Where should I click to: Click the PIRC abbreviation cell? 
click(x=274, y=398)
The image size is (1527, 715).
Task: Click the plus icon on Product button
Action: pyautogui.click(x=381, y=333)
____________
Format the listing above as a JSON array of strings, with one string for each line and any blank lines omitted.

### ANSWER IN FULL
[
  "Where should I click to: Click the PIRC abbreviation cell? ",
  "click(x=274, y=398)",
  "The image size is (1527, 715).",
  "Task: Click the plus icon on Product button",
  "Action: pyautogui.click(x=381, y=333)"
]